C’est l’un des protagonistes de l’affaire d’Outreau. En janvier 2001, fraîchement sorti de l’école, le juge Fabrice Burgaud se voit confier l’instruction de l’affaire Delay-Badaoui, une affaire pénale dans laquelle quatre enfants, Chérif, Dimitri, Jonathan et Dylan, accusent leurs parents d’agressions sexuelles. Au cours de l’instruction, quatre personnes reconnaissent les faits : Thierry Delay et Myriam Badaoui, les parents des victimes, et leurs voisins de palier, David Delplanque et Aurélie Grenon. Mais persuadé que l’affaire va plus loin, le juge Burgaud se lance dans une véritable chasse à l’homme. En tout, 18 adultes sont arrêtés et incarcérés, parfois pendant plusieurs années. Treize d’entre eux seront acquittés en 2005, ce que Jacques Chirac qualifiera de “désastre judiciaire sans précédent”.
Dans le documentaire L’Affaire d’Outreau, diffusé ce mardi 17 janvier 2023 sur France 2, les avocats du dossier reviennent sur le fiasco d’Outreau. Ils évoquent notamment les méthodes contestables du juge Burgaud, que l’obsession a poussé aux pires erreurs de jugements. “Monsieur Burgaud pensait tenir l’affaire du siècle, pensait tenir un réseau pédophile international, confie Fabienne Roy-Nansion, avocate de David Delplanque. Je crois aussi qu’il se faisait un point à gérer tout seul ce dossier-là, que ce dossier l’obsédait, que ça devait l’occuper jour et nuit.” “Monsieur Burgaud est, il faut le préciser, c’est important, enfermé dans son bureau. Complètement enfermé, renchérit Olivier Rangeon, avocat de Daniel Legrand, fils.
Selon les magistrats, le juge Burgaud souhaitait tant mener la danse qu’il empêchait les autres acteurs de l’affaire d’accéder aux détails de l’instruction. “Il est comme dans sa tour d’ivoire enfermé avec son dossier, poursuitMaître Rangeon. C’est inhabituel pour les avocats parce qu’il n’a qu’une seule copie du dossier qui est disponible. Il faut demander l’autorisation avant à Monsieur Burgaud.”
Et cette autorisation est très difficile à obtenir. D’après Hubert Delarue, avocat d’Alain Marécaux, le juge d’instruction faisait tout pour ne pas la délivrer, au point d’inventer des excuses pour le moins tarabiscotées. “C’était ‘la photocopieuse ne marche pas’. Quand elle marchait, celui qui devait la faire fonctionner était en RTT, après il était malade, ou après il avait pris sa retraite, il n’était pas remplacé, se souvient Maître Delarue. On a eu toutes les excuses possibles et inimaginables et donc une très grande difficulté à voir le dossier dans son ensemble. On travaille dans une ambiance très compliquée, très difficile, dans une ambiance hostile.”

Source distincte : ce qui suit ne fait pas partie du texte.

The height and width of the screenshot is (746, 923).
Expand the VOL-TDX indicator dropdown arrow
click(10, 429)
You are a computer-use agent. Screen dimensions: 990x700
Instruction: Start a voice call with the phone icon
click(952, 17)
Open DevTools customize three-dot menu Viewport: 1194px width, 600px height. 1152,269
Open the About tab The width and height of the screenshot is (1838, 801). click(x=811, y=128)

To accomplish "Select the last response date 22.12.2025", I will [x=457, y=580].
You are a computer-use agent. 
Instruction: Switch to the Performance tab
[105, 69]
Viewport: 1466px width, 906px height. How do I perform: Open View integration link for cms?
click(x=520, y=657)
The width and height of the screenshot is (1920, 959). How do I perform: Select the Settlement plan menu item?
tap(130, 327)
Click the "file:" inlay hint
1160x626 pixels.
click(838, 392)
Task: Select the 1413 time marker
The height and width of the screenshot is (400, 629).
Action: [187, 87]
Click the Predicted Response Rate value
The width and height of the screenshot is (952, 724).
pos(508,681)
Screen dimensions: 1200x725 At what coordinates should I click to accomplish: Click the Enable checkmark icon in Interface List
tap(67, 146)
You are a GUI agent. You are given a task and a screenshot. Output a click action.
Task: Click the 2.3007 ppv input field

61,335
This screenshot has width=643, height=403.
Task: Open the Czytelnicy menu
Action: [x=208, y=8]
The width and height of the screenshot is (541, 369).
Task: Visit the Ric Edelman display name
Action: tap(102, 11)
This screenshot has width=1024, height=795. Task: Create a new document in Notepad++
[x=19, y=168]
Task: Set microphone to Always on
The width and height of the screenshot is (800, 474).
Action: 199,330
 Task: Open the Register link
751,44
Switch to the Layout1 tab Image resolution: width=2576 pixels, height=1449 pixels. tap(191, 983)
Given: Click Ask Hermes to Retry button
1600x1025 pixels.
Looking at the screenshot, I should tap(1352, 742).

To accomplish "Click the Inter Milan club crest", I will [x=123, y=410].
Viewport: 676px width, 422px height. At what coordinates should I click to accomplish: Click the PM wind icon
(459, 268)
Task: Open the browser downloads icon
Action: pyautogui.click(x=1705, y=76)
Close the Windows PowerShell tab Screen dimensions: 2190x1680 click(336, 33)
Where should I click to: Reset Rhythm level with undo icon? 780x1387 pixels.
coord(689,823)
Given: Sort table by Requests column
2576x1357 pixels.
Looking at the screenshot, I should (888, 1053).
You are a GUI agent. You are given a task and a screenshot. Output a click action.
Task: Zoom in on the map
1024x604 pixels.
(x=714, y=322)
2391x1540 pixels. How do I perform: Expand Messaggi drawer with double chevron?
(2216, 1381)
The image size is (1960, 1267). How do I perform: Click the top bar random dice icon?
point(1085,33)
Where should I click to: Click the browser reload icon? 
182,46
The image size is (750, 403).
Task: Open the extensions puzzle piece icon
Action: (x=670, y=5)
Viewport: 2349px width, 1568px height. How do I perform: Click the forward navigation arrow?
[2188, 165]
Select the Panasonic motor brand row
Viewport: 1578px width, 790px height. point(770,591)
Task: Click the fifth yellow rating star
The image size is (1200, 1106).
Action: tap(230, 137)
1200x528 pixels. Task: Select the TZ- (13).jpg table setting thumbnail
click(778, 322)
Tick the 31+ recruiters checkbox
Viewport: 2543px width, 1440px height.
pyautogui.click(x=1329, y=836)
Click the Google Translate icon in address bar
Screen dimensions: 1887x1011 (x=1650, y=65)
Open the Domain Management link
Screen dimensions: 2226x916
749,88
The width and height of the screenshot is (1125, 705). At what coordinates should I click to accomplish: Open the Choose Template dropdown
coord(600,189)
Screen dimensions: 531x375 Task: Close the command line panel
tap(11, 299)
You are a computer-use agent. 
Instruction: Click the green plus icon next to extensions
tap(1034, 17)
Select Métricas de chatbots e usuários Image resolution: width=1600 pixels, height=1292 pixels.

Largement critiqué pour sa gestion de l’affaire d’Outreau, le juge Burgaud a reconnu en partie ses torts lors d’une audition face aux parlementaires, le 8 février 2006. “Aujourd’hui, peut-être plus que tout autre, je peux sentir leur souffrance, me représenter ce qu’ils ont vécu, l’enfermement, la séparation d’avec des êtres chers, leur honnêteté contestée, a-t-il confié. Je suis entièrement responsable de mon instruction et je ne souhaite pas éluder ma responsabilité.” Après s’être vu “réprimandé avec inscription au dossier” par le Conseil supérieur de la magistrature en avril 2009, le juge d’instruction a poursuivi sa carrière dans la magistrature. Depuis 2017, il est avocat général référendaire à la Cour de cassation.